For many schools, Friday night games are the enemy.
Fans that travel long distances are forced to take extra vacation time. Students have class the day of the game. The parking situation is a nightmare in the changeover from cars parked for work versus cars parked for tailgating. It shortens the gameday experience (for some). Unless it's a nationally-televised game, the majority of fans would prefer a Saturday afternoon or Saturday night kickoff in the fall.
In 2014, the Orange had two Friday night games. Week one against Villanova, the announced attendance was 41,189, good for the second highest attended game (on paper) for the 2014 home schedule. The other Friday game against Louisville drew 37,569, good for the lowest attended home game on the schedule.
Last season, Syracuse's lone Friday home game was against Rhode Island brought in a modest 30,112. That was behind the LSU game, Clemson game, and (barely by 205 people) Boston College game.
So how will the attendance figures shape out for Fridays this season?

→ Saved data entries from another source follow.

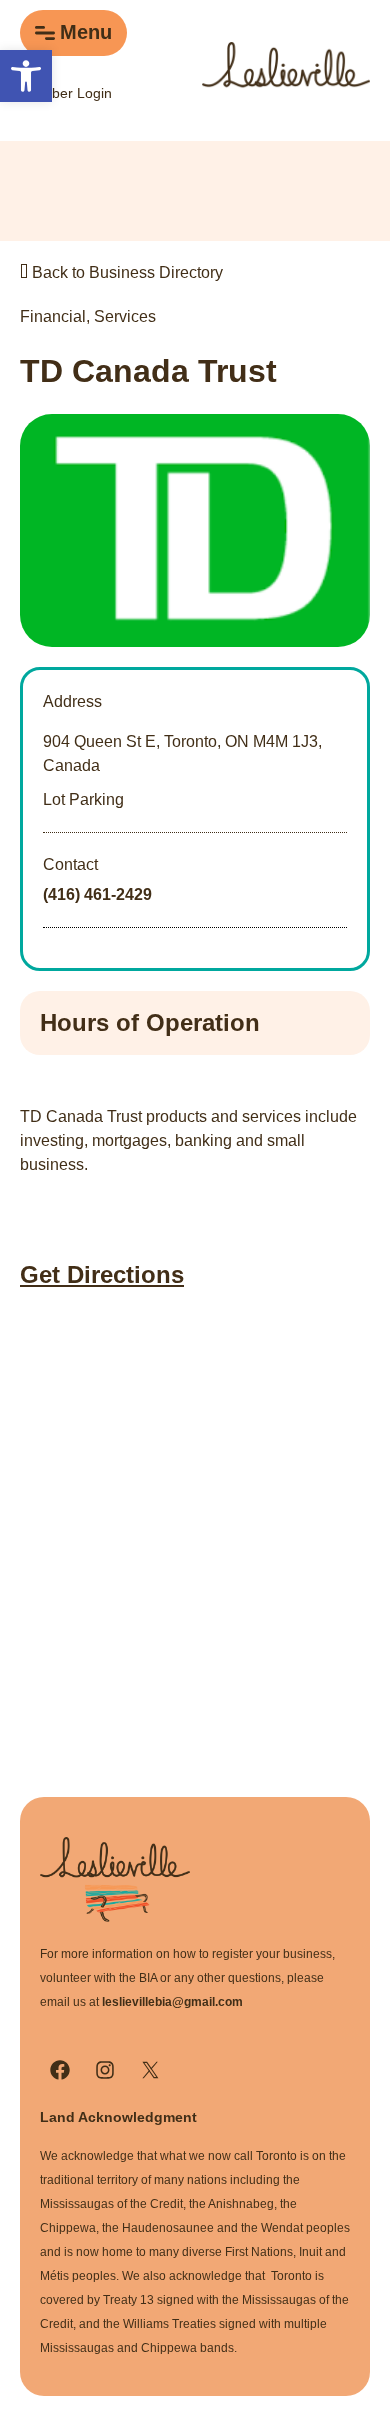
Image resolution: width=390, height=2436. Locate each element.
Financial (53, 316)
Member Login (66, 93)
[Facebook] (60, 2070)
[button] (26, 76)
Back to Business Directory (125, 272)
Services (125, 316)
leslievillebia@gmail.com (172, 2002)
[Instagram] (105, 2070)
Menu (86, 32)
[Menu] (45, 33)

With the first game of the Dino Babers Era being on a Friday night, I'd expect that game to be relatively well-attended. History has shown that when there is interest in the football team, they usually draw pretty well on opening day. This certainly is the case heading into this season, so we should see fans in the stands September 2nd.
But what about the Louisville game?
I've already gone on record declaring the Louisville game the most important game of the season. But I have a better chance of winning one of those games where you guess the number of gumballs in a fishbowl than being able to accurately predict the attendance.
On one hand, a Friday night game can eliminate a lot of the excuses some people use to stay home. The games take too long, they take up the entire day, and they kill your entire Saturday. While these are all reasons I love going to Syracuse football games, a Friday night game is like an extended happy hour for the casual fan. You show up to tailgating after work, go to the game, and can be in bed by midnight with your entire Saturday ahead of you the next day.
On the flip side, Friday night games can make for late nights. How will this affect younger kids and families? Will they consider staying home and waiting for Saturday games to avoid keeping the family out so late? And what about fans that travel? With a third of the home schedule being Friday night games, do they pass all together on buying season tickets and only buy single game tickets for the games they're able to attend?
All of these factors affect the attendance number, so you can see the dilemma. I pose the question to you: How will the two Friday night home games affect attendance this season? Will it take a convincing win in week one in order to draw for week two?